**WORK TO COMPLETE:**
[1] In the sugar restriction statement, shorten the paragraph beginning "A recent report by the Australian Bureau of Statistics" into a short bulleted list that keeps its main facts.
[2] According to the sugar restriction statement, what share of daily kilojoule intake for children under 18 comes from soft drinks?
[3] Pick up the sugar restriction statement after its last sentence and keep writing it.

27 October, 2015

Sugar restriction: The need for a common sense approach

The Australian Beverages Council has responded to calls from Robert Lustig to restrict children’s sugar intake, following his study which investigated a possible link between sugar consumption and metabolic syndrome.

Geoff Parker, CEO of the Beverages Council says: “What is important is to consume a variety of food and beverages in moderation. That can include those containing sugar, which can be part of a balanced lifestyle as long as you are not having too much. To single out sugar sweetened beverages as the leading factor of chronic disease oversimplifies a complex public health issue. For children under 18 just 1.9 per cent of the daily intake of kilojoules comes from soft drinks¹.

A recent report by the Australian Bureau of Statistics revealed that Australians’ consumption of sugar-sweetened beverages is on the decline. Further research shows that nearly one in two water-based drinks consumed are now non-sugar varieties. This has led to a substantial 17% decline in the sugar contribution from our beverages in the Australian diet².

“Simply restricting one food or beverage will not override the importance of a common sense approach to children’s diet and overall health. Most Australian parents agree that information programs promoting a healthy diet and lifestyle are the most effective way to tackle childhood health problems like obesity, not elimination or restrictions.

**DATA BLOCK:**
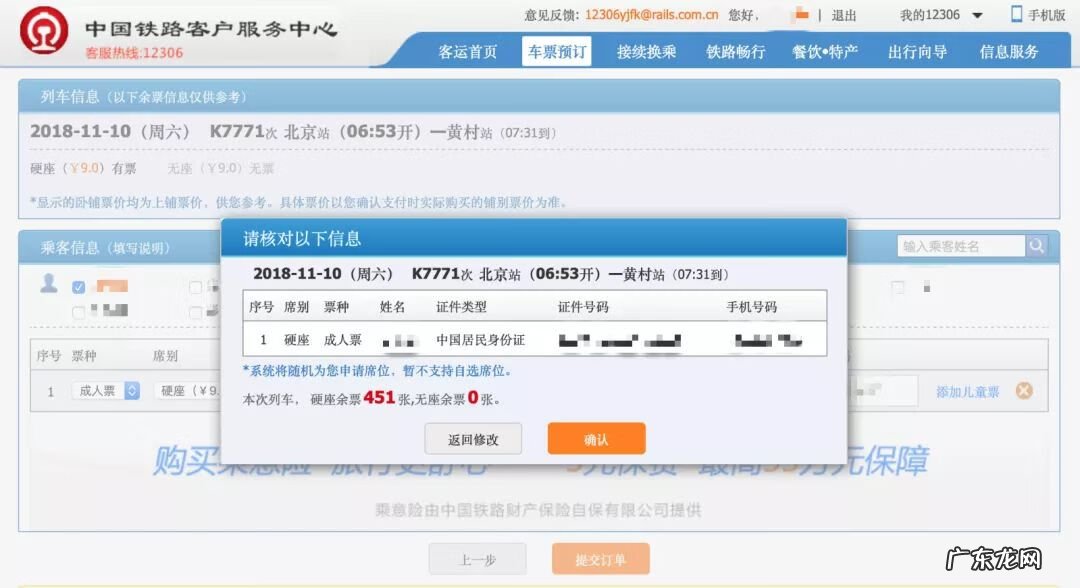This screenshot has height=588, width=1080.
Task: Remove the ticket row via orange X icon
Action: (1024, 390)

**TASK-BY-TASK RESULTS:**
[1]
- An Australian Bureau of Statistics report found that Australians are consuming fewer sugar-sweetened beverages.
- Nearly one in two water-based drinks consumed are now non-sugar varieties.
- As a result, beverages contribute 17% less sugar to the Australian diet.

[2] 1.9 per cent.

[3]
“We know that all kilojoules count, including those from beverages. We need to focus on the sensible, pragmatic management of our children’s nutrition, not drastic and unsustainable dietary measures as suggested by the latest anti-sugar crusader.”

Media contact:
Geoff Parker – Chief Executive Officer, Australian Beverages Council
+61 (0)407 646 195

The Australian Beverages Council is the peak body for the non-alcoholic beverages industry and represents 95% of the industry’s production volume through membership.

1  Secondary analysis of non-alcoholic beverage consumption from the Australian National Health Survey, commissioned by the Australian Beverages Council and undertaken by the CSIRO
2 Australian Bureau of Statistics, 2015, Consumption of Sugar Sweetened Beverages. Taken from: Australian Health Survey: First Results, 2011-12, cat. no. 4364.0.55.001, ABS, Canberra.